WHAT IS BEING ASKED
Retype word for word the stretch of entries below from the line that has "Open recent file busy.ani" through the line that has "Given: Click Arrêter le partage button", and omit the pictures.

#####

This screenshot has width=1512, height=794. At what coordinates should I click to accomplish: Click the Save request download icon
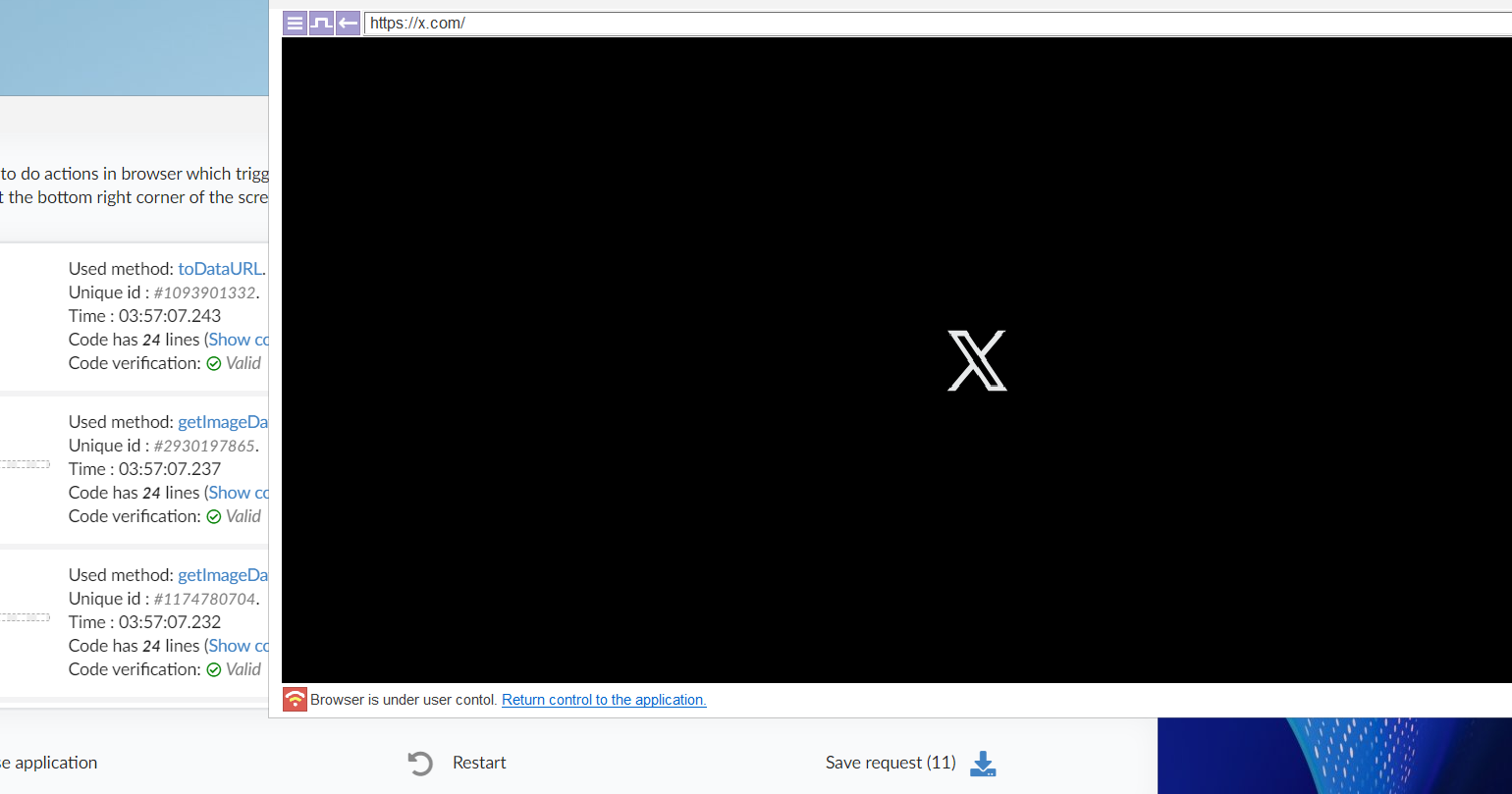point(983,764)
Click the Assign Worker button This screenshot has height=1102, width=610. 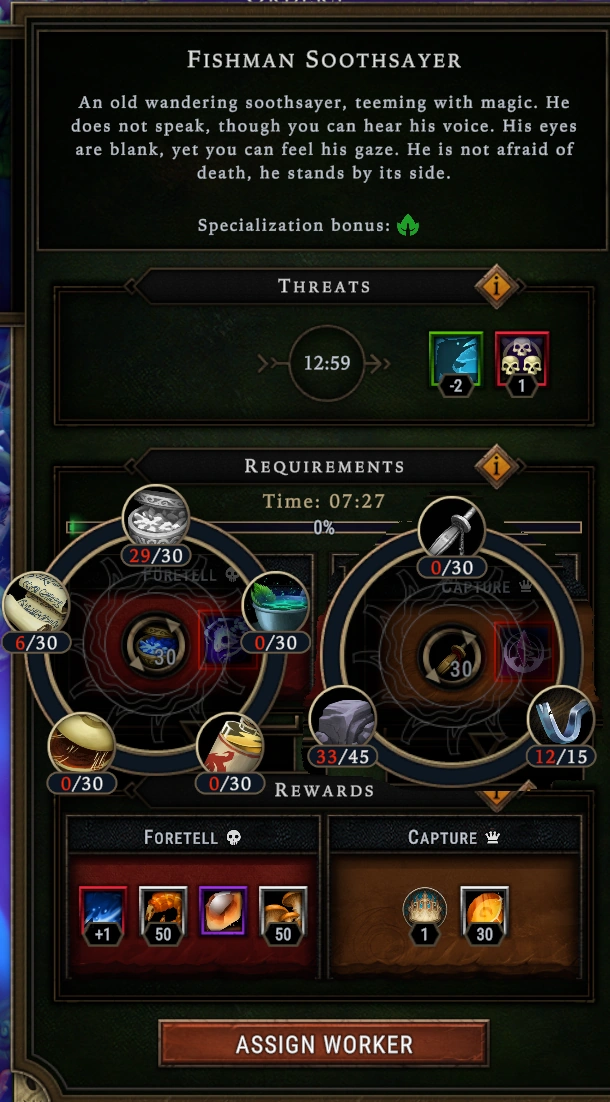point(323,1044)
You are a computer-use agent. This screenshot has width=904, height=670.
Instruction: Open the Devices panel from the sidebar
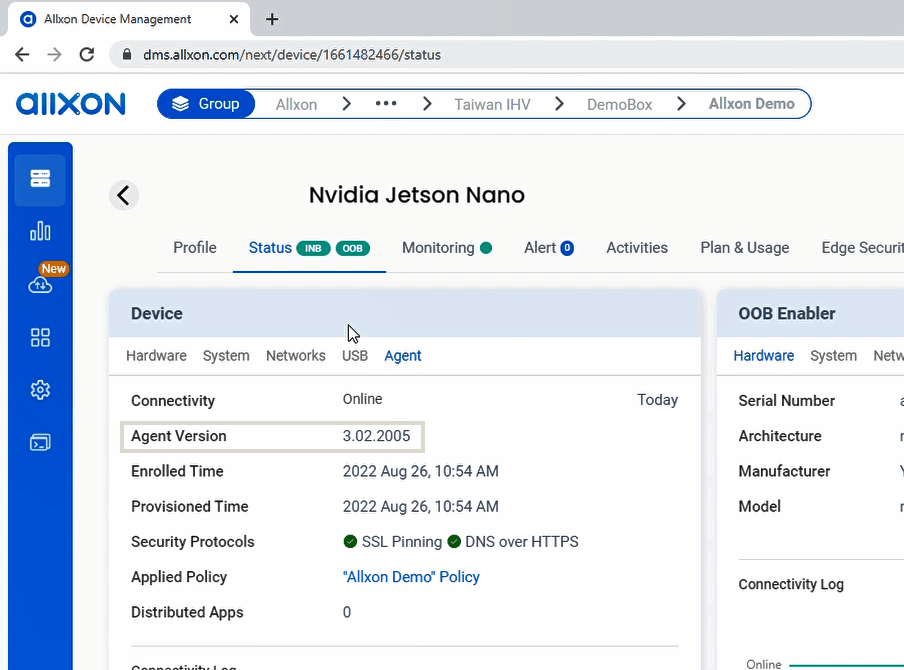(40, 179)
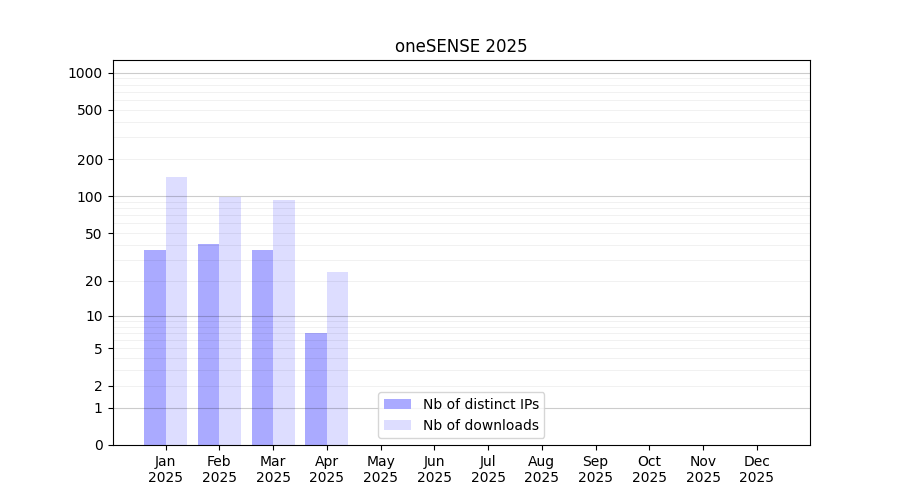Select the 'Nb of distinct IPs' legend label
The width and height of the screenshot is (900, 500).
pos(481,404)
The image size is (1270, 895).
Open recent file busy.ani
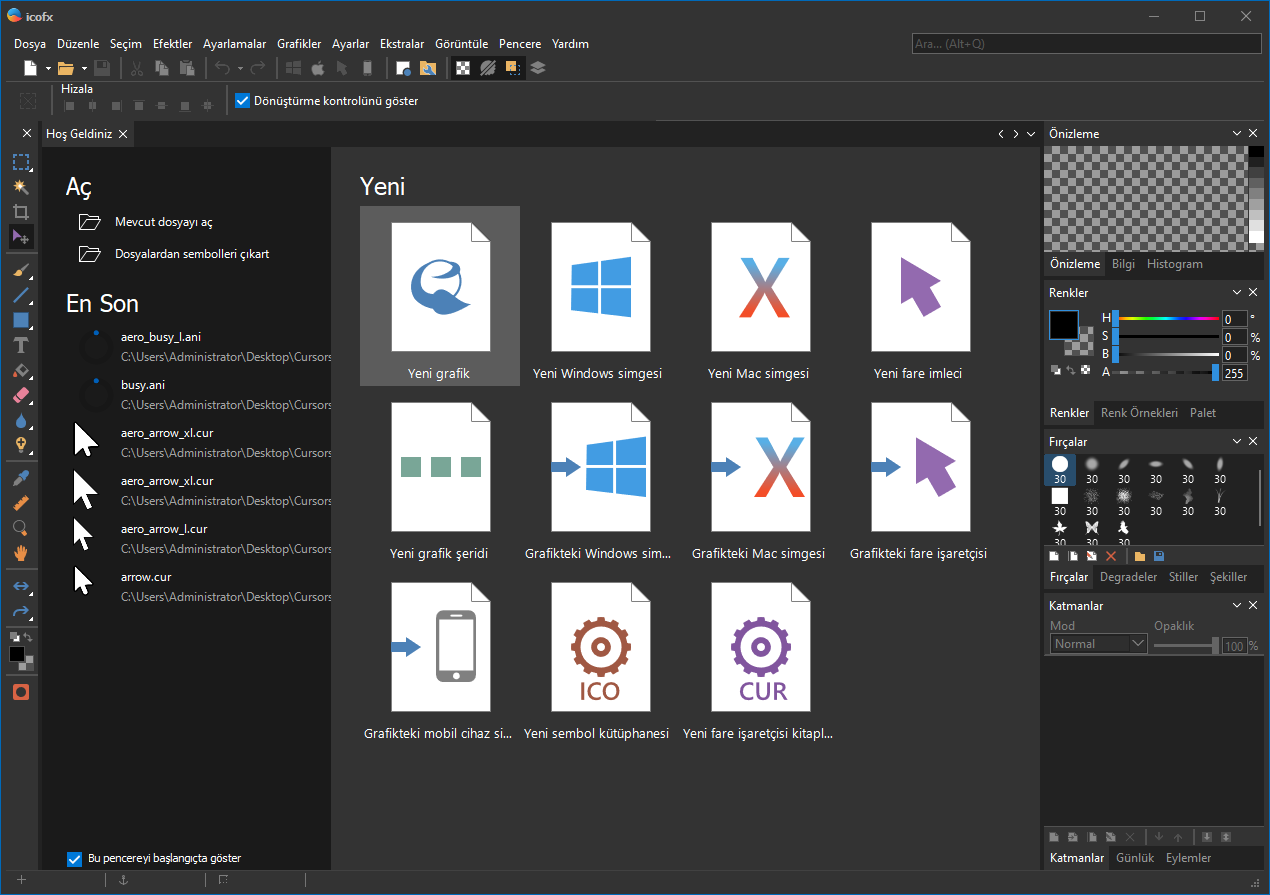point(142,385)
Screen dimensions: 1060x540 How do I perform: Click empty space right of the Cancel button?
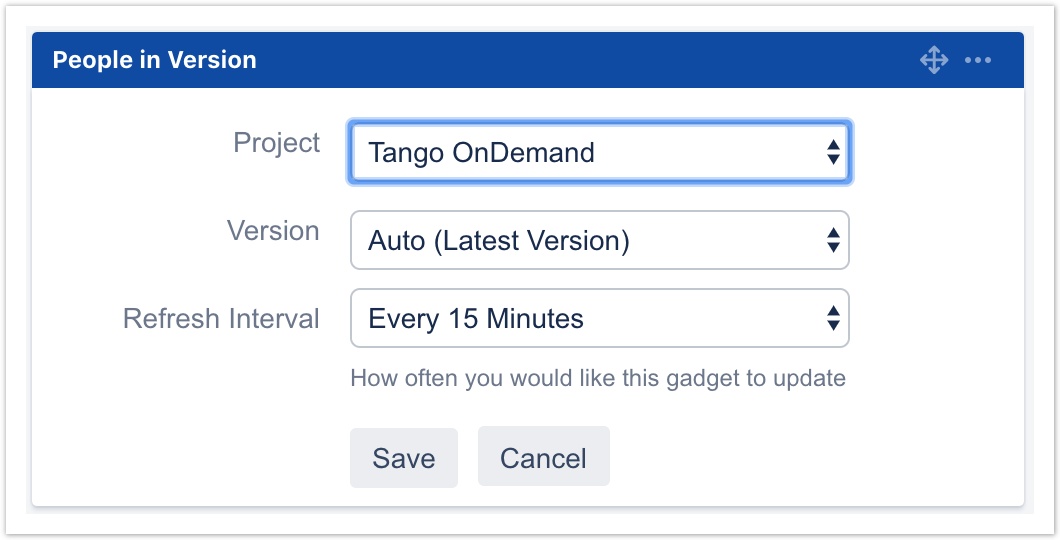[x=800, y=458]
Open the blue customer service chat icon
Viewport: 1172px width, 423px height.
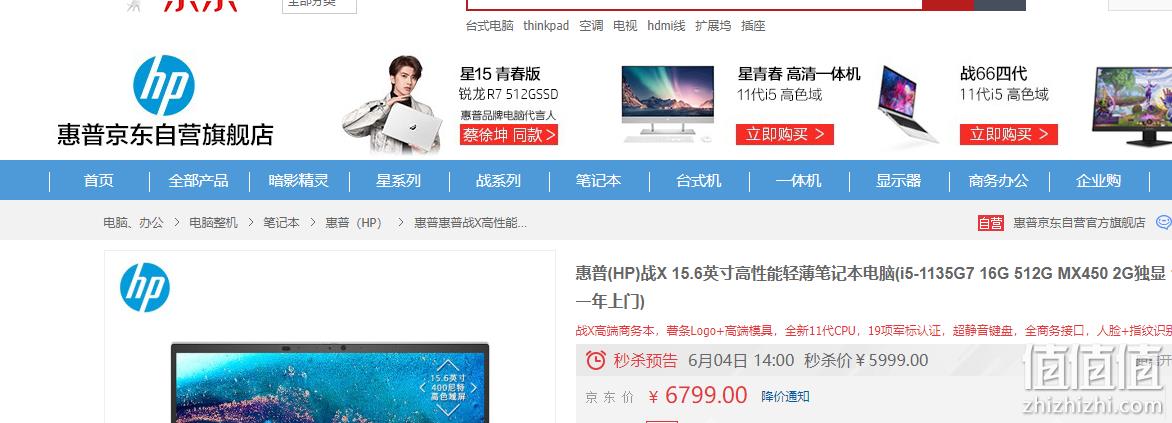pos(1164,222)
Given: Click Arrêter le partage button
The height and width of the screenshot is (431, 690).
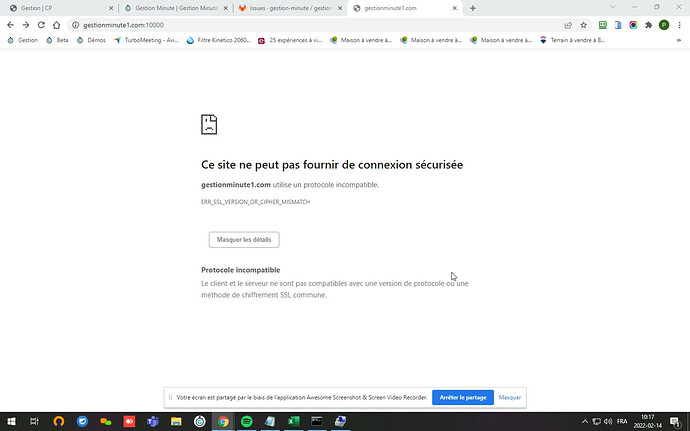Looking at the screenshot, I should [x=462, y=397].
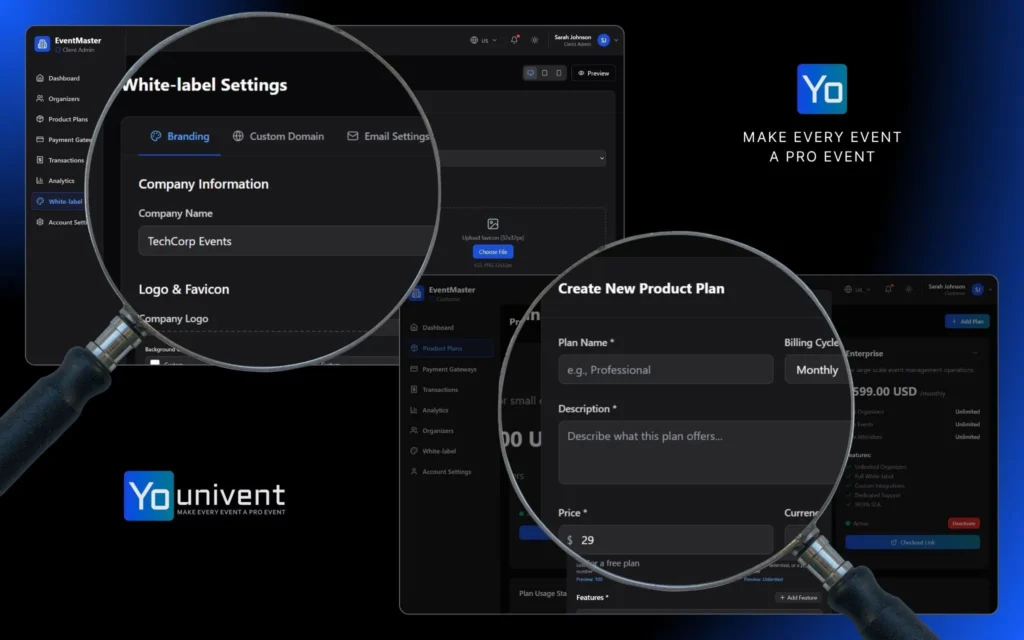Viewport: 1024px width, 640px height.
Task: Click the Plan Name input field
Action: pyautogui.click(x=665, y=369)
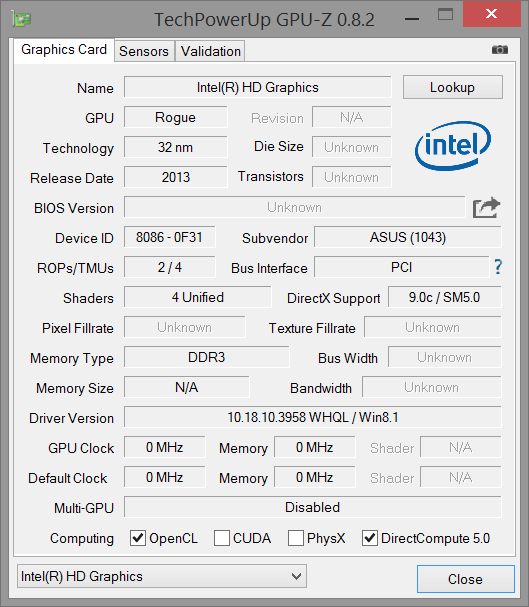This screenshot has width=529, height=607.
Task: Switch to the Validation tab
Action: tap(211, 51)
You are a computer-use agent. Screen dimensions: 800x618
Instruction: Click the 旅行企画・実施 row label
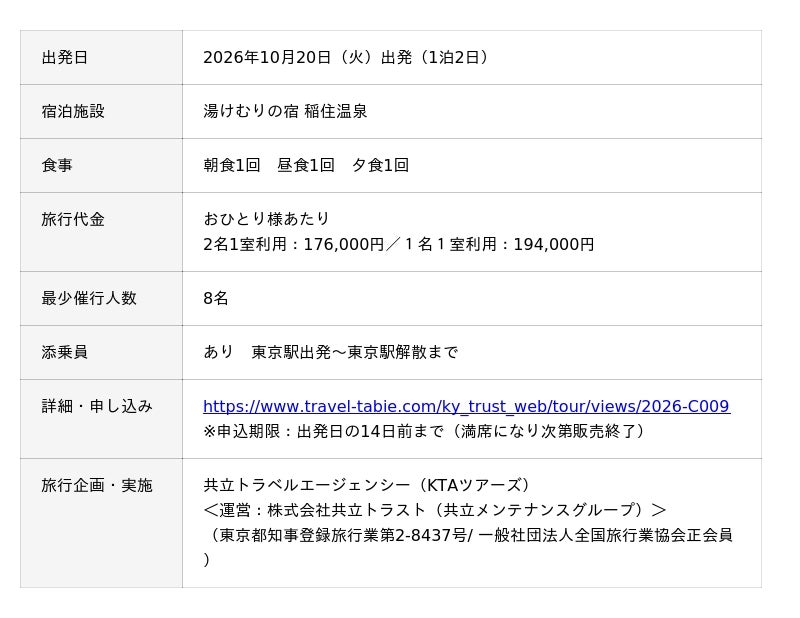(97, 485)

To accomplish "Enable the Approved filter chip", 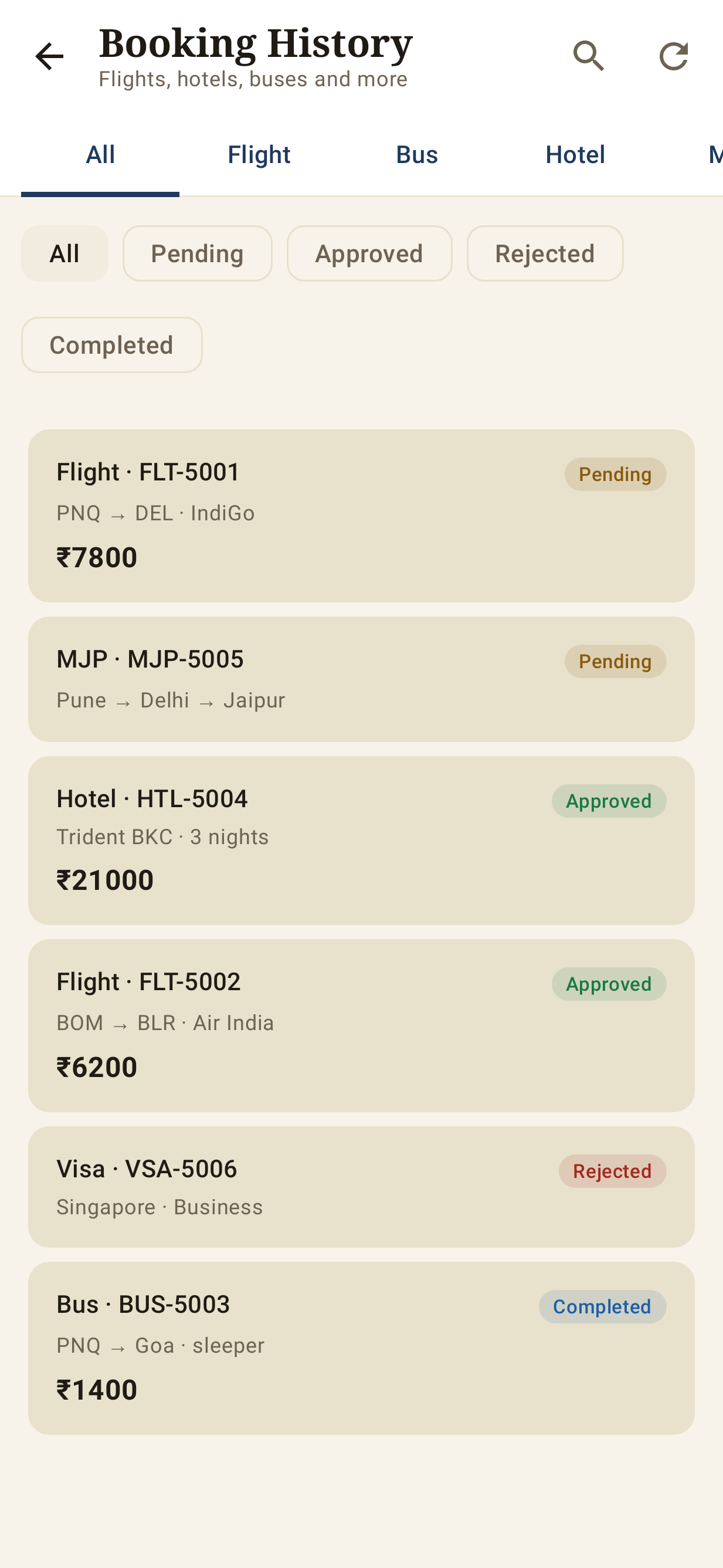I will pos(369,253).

#####

TASK RESULT
Open recent file busy.ani
point(142,385)
Screen dimensions: 1060x540 How do I perform: Click empty space right of the Cancel button?
[x=800, y=458]
Open the blue customer service chat icon
Viewport: 1172px width, 423px height.
pos(1164,222)
Given: Click Arrêter le partage button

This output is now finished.